Pengelolaan Listrik dalam Pandangan Islam

Dalam pandangan Islam, semua sumber energi yang dibutuhkan oleh manusia–baik primer seperti batu bara, minyak bumi, gas, energi matahari, energi air, angin, gelombang laut, pasang surut dan panas bumi serta nuklir; maupun sekunder seperti listrik–adalah hak milik umum (milkiyah ‘ammah). Pengelola hak milik umum adalah negara, melalui perusahaan milik negara (BUMN). Individu/swasta dilarang memiliki energi tersebut untuk dikomersilkan. Oleh karena itu, liberalisasi yang berujung pada privatisasi sektor-sektor tersebut diharamkan. Rasulullah saw. bersabda, sebagaimana dituturkan Ibn Abbas:

الْمُسْلِمُونَ شُرَكَاءُ فِي ثَلاثٍ فِي الْمَاءِ وَالْكَلإَِ وَالنَّارِ وَثَمَنُهُ حَرَامٌ

Kaum Muslim bersekutu (memiliki hak yang sama) atas tiga hal: air, padang dan api. Harganya pun haram. (HR Ibn Majah).
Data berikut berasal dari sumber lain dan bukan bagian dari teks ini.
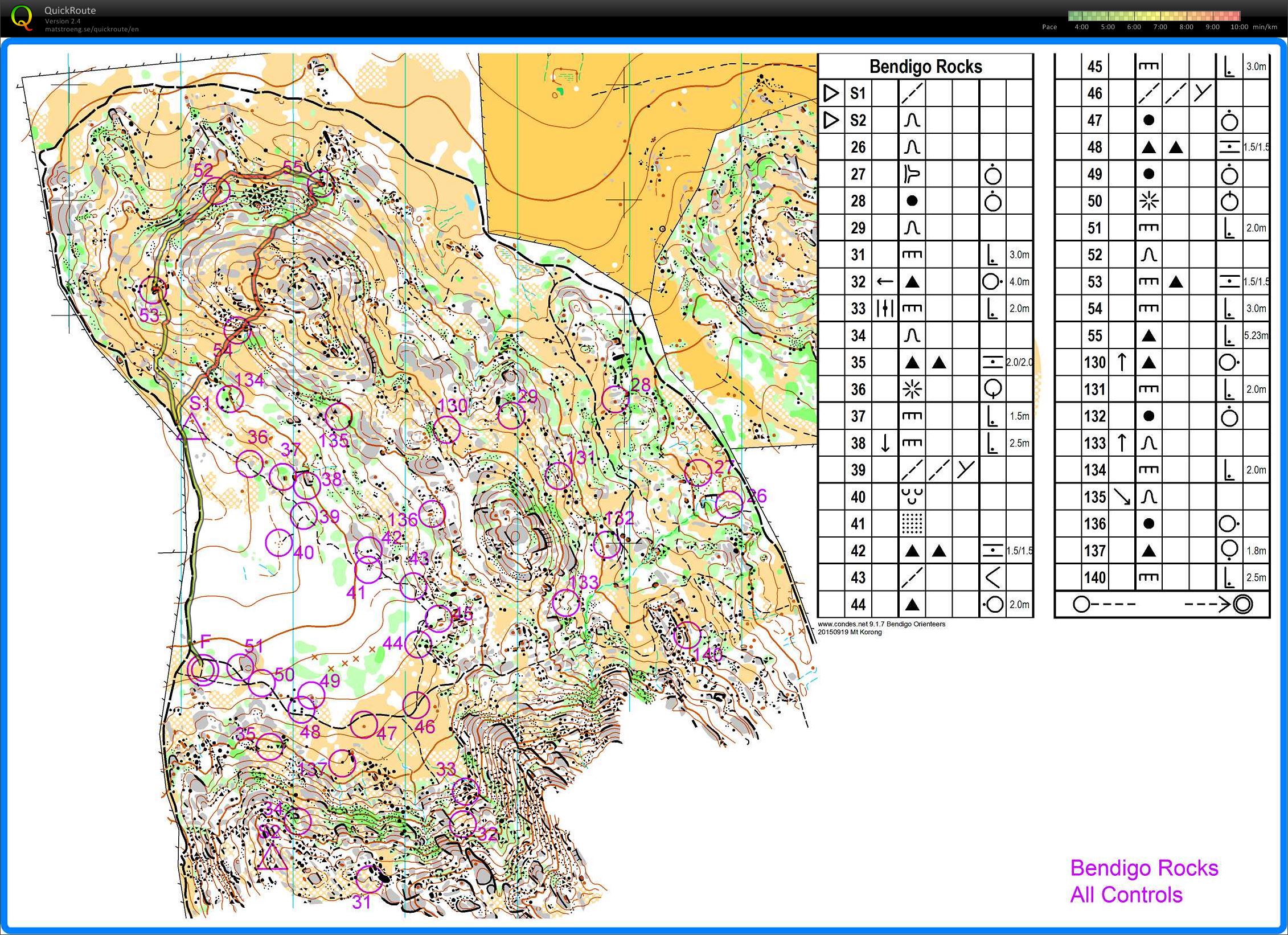Click the QuickRoute Q logo
This screenshot has height=935, width=1288.
(x=22, y=17)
Air, api dan padang adalah tiga perkara yang dibutuhkan oleh semua orang demi kelangsungan hidupnya. Oleh karena itu, Nabi saw. menyebut bahwa kaum Muslim (bahkan seluruh manusia) sama-sama membutuhkannya. Ketiganya disebut sebagai perkara yang menguasai hajat hidup orang banyak sehingga. Karena itu, Islam menetapkan perkara seperti ini sebagai hak milik umum.

Semua sarana dan prasarana, termasuk infrastruktur yang berkaitan dan digunakan untuk kebutuhan tersebut, juga dinyatakan sebagai hak milik umum; seperti pompa air untuk menyedot mata air, sumur bor, sungai, selat, serta salurat air yang dialirkan ke rumah-rumah; begitu juga alat pembangkit listrik seperti PLTU, PLTA, dan sebagainya, termasuk jaringan, kawat dan gardunya.

Pengklasifikasian kepemilikan dalam Islam (kepemilikan individu, kepemilikan Negara, dan kepemilikan umum) telah memberikan suatu paradigma tersendiri dalam menyelesaikan permasalahan ketenagalistrikan yang notabene merupakan harta kepemilikan umum. Atas dasar ini maka Negara tidak diperbolehkan untuk menjadikan listrik sebagai komoditi yang diperjualbelikan kepada rakyatnya. Seandainya Negara tidak mampu mengelola pengadaan listrik bagi rakyatnya, Negara diperbolehkan untuk mengundang pihak swasta. Hanya saja, status pihak swasta ini adalah sebagai pekerja yang dibayar Negara dengan akad jual-beli jasa (ijaroh) . Jika rakyat harus membayar, maka yang dibayar oleh rakyat hanyalah biaya operasionalnya saja. Pemerintah tidak diperbolehkan untuk mengambil keuntungan dari usaha pengadaan listrik untuk rakyatnya.


Akankah liberalisasi ketenagalistrikan berakhir seperti ini?